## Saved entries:
=-=-=-=-=
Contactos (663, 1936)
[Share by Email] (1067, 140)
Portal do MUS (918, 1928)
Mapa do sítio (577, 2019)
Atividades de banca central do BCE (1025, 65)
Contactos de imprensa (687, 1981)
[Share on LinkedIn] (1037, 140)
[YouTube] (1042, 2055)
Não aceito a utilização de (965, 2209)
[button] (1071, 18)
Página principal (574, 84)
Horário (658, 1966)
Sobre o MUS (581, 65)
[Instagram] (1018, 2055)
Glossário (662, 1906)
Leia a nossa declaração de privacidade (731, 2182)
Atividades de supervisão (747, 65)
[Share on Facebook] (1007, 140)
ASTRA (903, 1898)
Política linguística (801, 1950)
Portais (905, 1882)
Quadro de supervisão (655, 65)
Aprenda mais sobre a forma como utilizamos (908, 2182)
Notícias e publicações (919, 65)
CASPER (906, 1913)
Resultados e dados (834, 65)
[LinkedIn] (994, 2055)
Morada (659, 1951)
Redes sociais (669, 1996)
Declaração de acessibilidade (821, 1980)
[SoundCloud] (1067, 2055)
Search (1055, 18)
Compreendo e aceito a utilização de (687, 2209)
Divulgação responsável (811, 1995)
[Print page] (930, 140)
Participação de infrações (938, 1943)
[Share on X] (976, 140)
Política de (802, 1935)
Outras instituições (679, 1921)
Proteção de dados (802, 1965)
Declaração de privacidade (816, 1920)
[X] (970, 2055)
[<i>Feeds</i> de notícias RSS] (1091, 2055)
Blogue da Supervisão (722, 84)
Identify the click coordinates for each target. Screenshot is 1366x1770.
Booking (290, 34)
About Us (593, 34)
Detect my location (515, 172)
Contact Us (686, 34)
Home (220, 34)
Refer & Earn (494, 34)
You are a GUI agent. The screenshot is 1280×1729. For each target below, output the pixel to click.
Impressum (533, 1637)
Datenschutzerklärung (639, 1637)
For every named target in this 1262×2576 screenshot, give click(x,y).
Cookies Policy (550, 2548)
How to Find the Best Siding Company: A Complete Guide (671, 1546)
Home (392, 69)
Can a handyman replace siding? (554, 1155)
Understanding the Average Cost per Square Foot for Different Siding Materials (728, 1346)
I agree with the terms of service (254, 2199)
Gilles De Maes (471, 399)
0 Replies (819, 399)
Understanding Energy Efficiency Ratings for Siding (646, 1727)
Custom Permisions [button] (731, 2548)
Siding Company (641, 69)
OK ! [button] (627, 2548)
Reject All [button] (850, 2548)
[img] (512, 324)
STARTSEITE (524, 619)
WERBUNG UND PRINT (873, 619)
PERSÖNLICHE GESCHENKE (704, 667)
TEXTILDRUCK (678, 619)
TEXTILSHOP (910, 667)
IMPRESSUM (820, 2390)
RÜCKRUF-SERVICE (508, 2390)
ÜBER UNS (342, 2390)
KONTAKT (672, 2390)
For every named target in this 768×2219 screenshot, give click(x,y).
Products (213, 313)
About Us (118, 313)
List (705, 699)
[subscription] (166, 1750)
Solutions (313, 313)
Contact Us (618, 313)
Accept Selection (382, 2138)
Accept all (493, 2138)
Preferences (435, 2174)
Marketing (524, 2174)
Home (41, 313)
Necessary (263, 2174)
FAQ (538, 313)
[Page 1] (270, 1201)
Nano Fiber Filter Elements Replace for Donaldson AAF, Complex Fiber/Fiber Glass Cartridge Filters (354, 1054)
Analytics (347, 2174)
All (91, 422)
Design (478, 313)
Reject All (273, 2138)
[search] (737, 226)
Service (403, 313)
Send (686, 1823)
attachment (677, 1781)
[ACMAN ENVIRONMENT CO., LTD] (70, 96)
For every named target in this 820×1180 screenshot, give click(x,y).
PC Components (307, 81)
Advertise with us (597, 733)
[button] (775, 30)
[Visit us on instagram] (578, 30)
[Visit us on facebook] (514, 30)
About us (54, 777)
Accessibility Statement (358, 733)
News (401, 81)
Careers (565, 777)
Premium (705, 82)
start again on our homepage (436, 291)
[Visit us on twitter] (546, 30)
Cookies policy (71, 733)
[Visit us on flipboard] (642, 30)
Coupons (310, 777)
=-=-=-=-=
If a line of the data contains "give", copy it out.

For every named target in this 1262×2576 screenshot, give click(x,y).
For every named target in this 768×2219 screenshot, give click(x,y).
For every named target in this 820×1180 screenshot, give click(x,y).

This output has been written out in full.